List every line of the records that contains the word "What", copying each one in full.
DATA EXTRACTS START
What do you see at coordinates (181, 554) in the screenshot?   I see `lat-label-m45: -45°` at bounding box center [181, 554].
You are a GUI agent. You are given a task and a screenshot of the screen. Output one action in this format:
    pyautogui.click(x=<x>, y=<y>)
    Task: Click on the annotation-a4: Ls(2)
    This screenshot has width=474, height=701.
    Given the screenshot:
DATA EXTRACTS END
DATA EXTRACTS START
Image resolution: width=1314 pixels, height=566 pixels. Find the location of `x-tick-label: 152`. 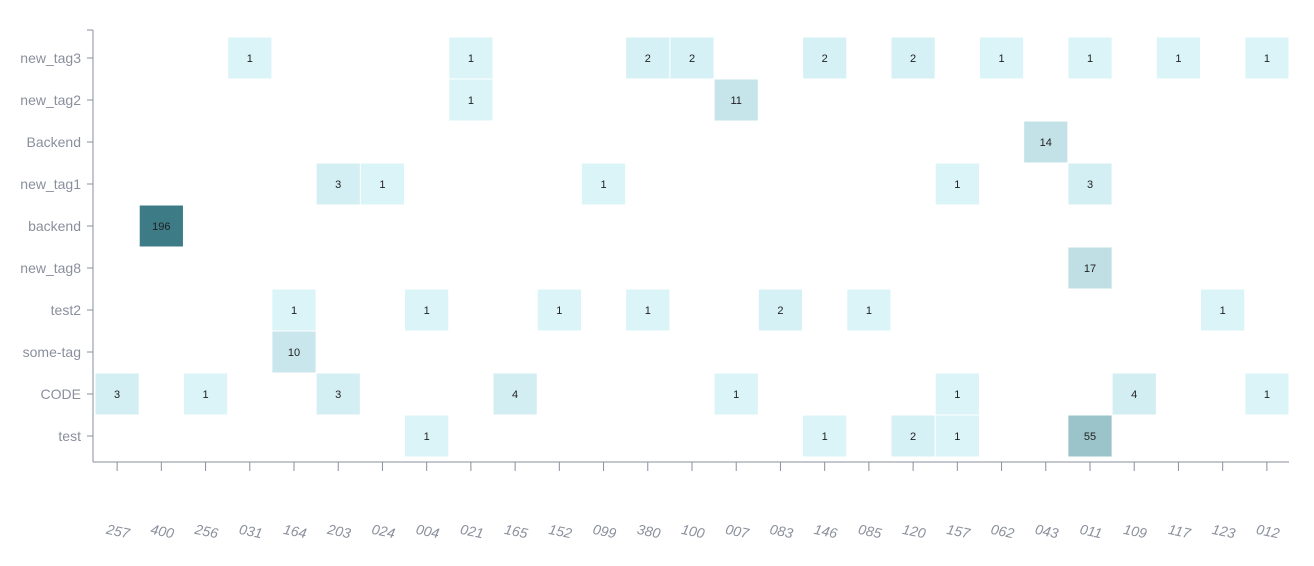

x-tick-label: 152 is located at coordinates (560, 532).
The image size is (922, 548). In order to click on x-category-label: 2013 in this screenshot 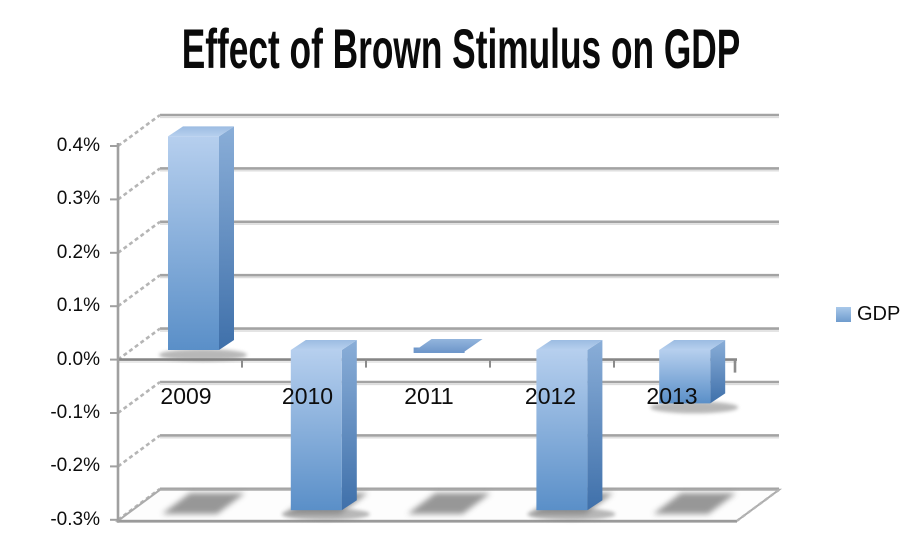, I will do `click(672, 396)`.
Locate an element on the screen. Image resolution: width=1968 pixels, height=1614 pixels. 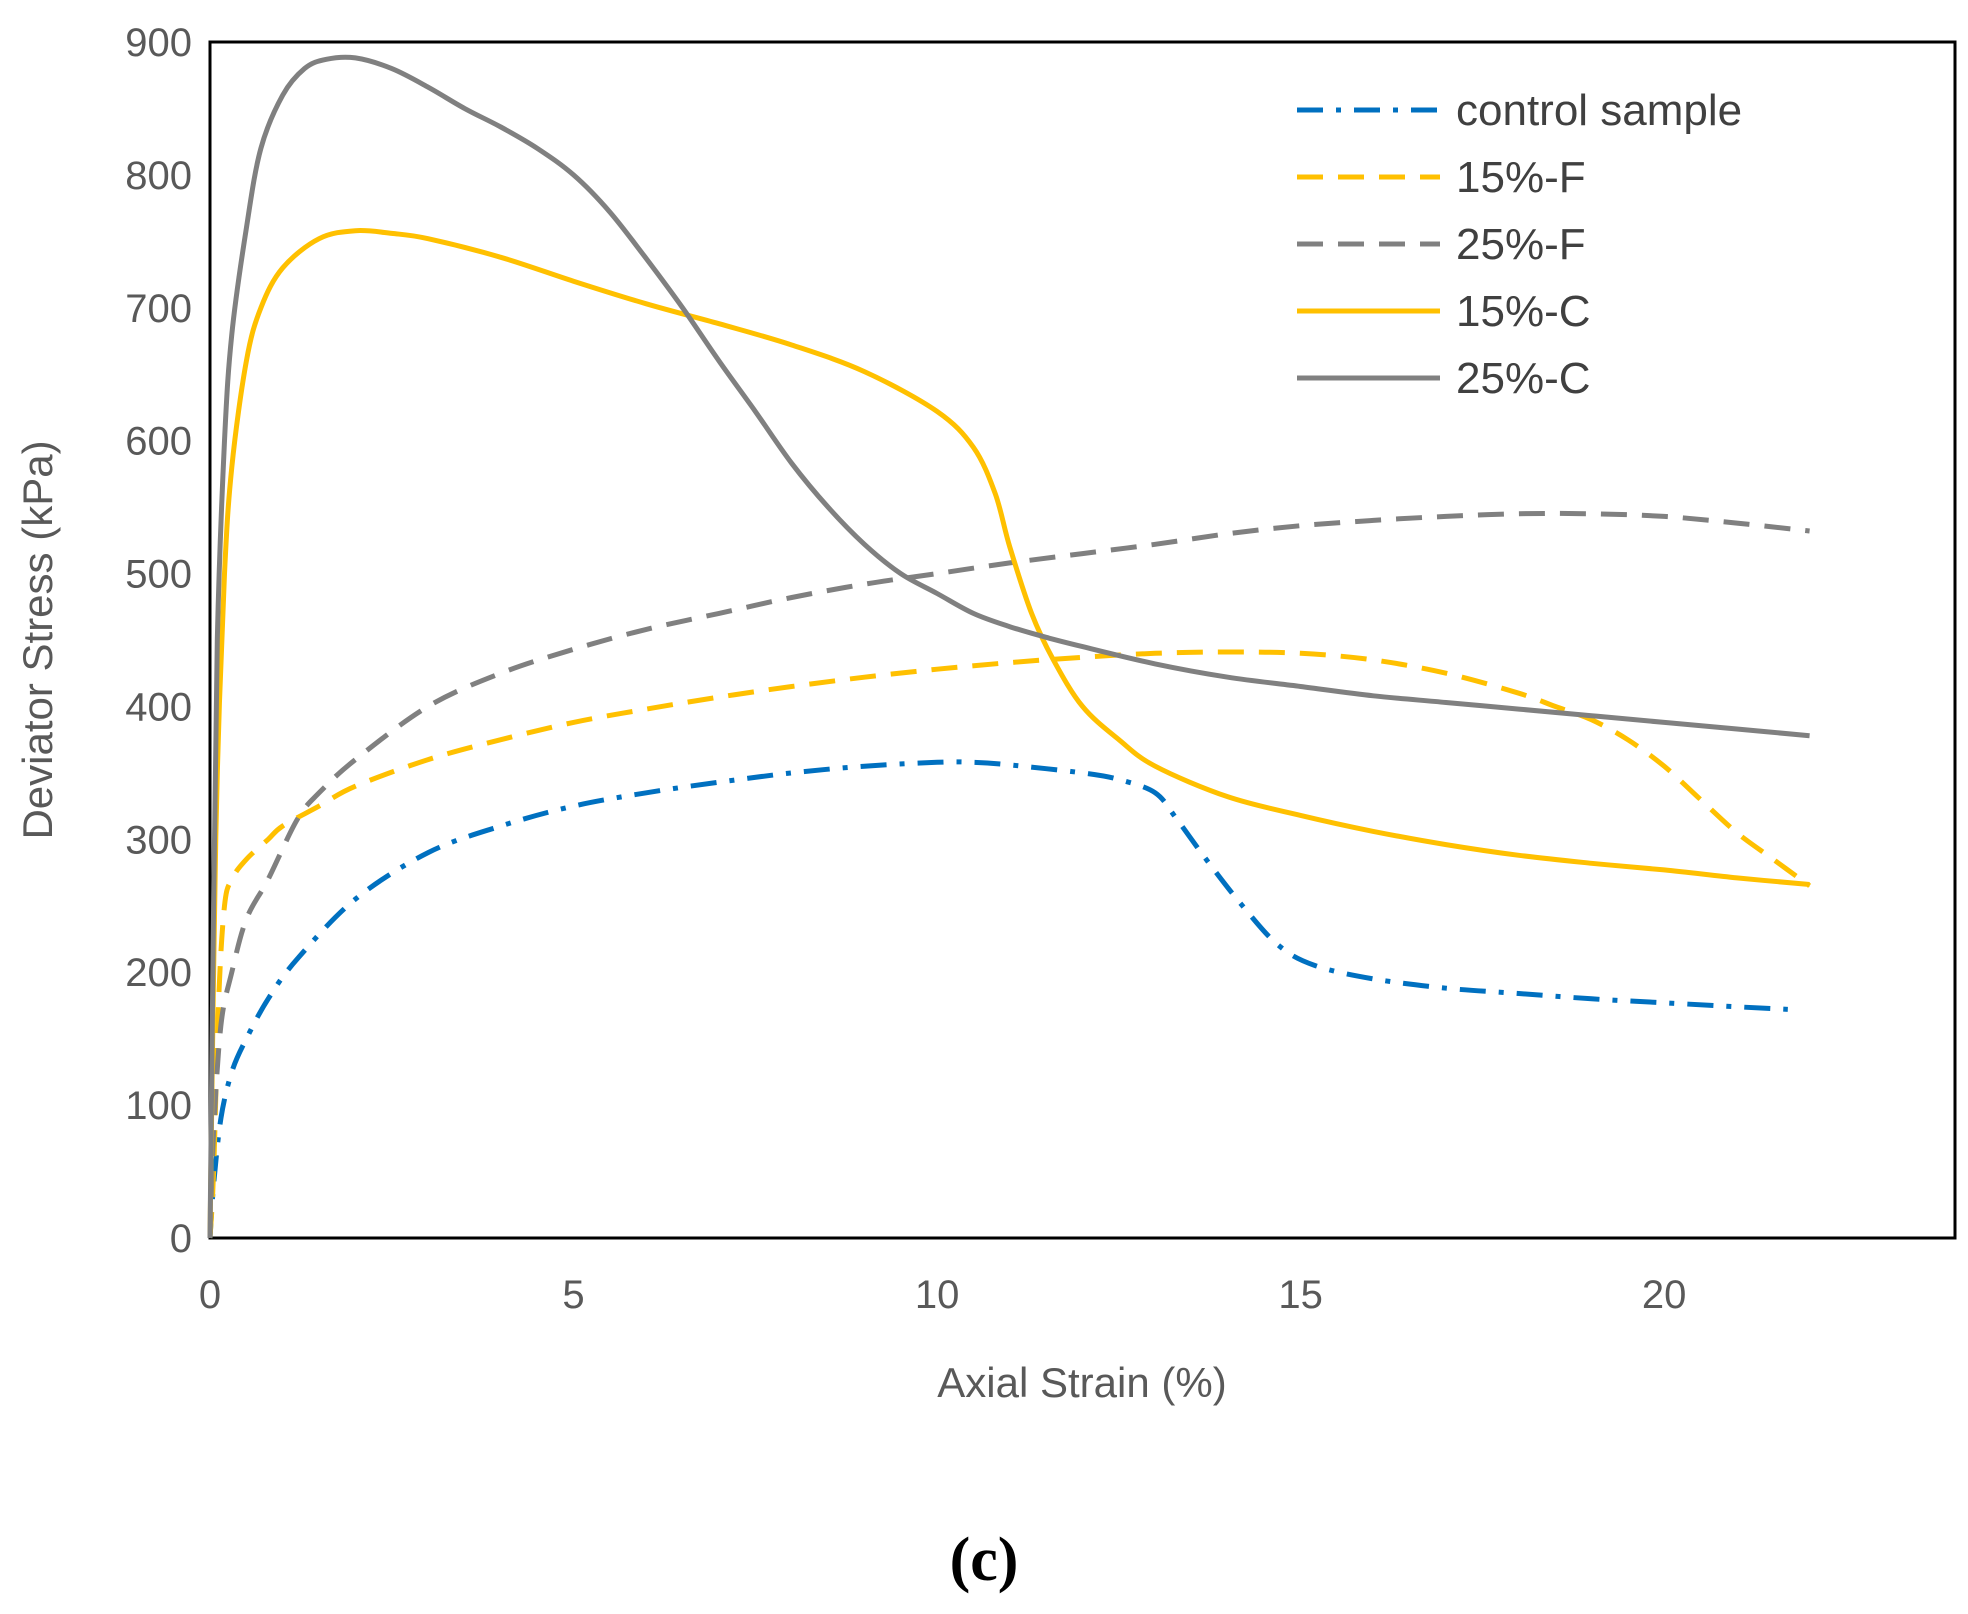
DATA EXTRACTS END
DATA EXTRACTS START
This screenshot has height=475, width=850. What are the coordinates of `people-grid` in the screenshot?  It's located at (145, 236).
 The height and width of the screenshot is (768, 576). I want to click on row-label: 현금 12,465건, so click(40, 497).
DATA EXTRACTS END
— RESULT OF THE EXERCISE —
What do you see at coordinates (181, 554) in the screenshot?   I see `lat-label-m45: -45°` at bounding box center [181, 554].
This screenshot has height=475, width=850. What are the coordinates of `people-grid` in the screenshot?  It's located at (145, 236).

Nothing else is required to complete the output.